Graboids Menace Lassen County

August 8, 2022

HERLONG - Lassen County is a quiet, peaceful place, home to one of the lowest county populations in California. However, its sandy plains are now terrorized by the screams of longtime Lassen locals, as the county has found itself under siege by a ravenous population of 30-foot long carnivorous earthworms seeking human flesh.

Carnilumbricius magnus, AKA the Graboid, is a cryptid species of much regional fame and fear, though other populations have been discovered in various regions worldwide. These carnivorous worms can grow up to ten yards in length and weigh over one and a half tons, and are capable of burrowing through alluvial sand and silt soils at speeds of over 20 miles per hour. Graboids are blind animals relying on sound to sense their prey and obstacles in their path; upon cornering or trapping their prey, they will consume them by ensnaring them with their three snakelike tongues, each of which has a paralytic bite.

Graboids were first discovered in 1990 by two handymen and a UNR Ph.D student near the town of Perfection, Nevada, on the east side of the Toiyabe Range; a population of half a dozen graboids menaced the town until the residents successfully put them down. Various subspecies have evolved since the discovery of these critters, including bipedal ones with infrared vision and no hearing (known as "Shriekers") and ones capable of jet-propelled flight due to chemical reactions in their stomachs ("Ass-Blasters"). Currently, Lassen County is only menaced by regular Graboids; our readers in Sierra Valley and beyond can be assured our endemic subspecies of Graboid can grow no longer than four inches due to the heavy clay soil and mountainous terrain bounding their range.

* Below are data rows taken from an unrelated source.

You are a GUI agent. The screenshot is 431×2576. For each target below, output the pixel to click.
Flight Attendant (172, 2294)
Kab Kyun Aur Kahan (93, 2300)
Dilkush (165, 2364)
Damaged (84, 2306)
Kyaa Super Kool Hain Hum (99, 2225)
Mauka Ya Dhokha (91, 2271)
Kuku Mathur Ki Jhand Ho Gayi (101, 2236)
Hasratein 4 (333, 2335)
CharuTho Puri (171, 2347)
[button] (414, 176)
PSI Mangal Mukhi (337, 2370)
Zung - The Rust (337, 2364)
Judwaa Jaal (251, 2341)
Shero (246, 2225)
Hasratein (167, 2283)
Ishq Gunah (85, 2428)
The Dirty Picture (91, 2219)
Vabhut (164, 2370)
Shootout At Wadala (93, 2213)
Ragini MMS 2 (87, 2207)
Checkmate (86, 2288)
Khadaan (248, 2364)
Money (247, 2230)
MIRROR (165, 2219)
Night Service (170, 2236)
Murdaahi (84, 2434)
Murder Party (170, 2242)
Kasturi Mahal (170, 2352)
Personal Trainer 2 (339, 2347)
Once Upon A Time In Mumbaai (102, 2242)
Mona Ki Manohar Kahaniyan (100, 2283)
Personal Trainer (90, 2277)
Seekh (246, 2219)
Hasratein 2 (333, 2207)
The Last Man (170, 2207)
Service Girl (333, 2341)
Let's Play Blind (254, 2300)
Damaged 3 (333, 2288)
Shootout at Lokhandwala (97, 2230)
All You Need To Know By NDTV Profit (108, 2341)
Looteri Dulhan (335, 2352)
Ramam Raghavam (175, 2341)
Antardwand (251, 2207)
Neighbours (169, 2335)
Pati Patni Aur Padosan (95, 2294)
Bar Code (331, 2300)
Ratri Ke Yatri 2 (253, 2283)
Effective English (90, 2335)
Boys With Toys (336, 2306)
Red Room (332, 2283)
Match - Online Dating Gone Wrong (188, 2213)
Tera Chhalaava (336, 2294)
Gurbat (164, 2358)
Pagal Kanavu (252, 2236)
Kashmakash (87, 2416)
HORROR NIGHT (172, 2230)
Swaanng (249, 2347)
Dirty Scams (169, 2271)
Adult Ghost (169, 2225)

There have been few civilian casualties, since early in the infestation the entire population was drawn to Sierra Army Depot in Herlong by ordinance disposal detonations. Currently, all of the post's personnel are holed on the rooftops to avoid the worms, taking potshots at them with high-caliber weaponry to pick them off one at a time after they emerge. They are joined by one local teenager the Mistaker hired to report on this story after our Honey Lake area staff reporter slipped off a ladder by accident and was eaten by a Graboid.

As the Mistaker goes to press, nobody is quite sure how to deal with the worms. A nuclear strike was proposed, but this idea was quickly dismissed due to the unlikelihood it would actually solve the problem (the worms live underground, after all). All traffic on US-395 has been temporarily stopped for fear of resumed attacks on automotive transports. Reportedly a man who "collects cryptids" by the name of Dickenson has been dispatched from Nellis Air Force Base's Groom Lake installation (Area 51) to capture the Graboids and transport them to a secure preserve on the base's grounds. Whether he is successful or not will be reported on a future edition.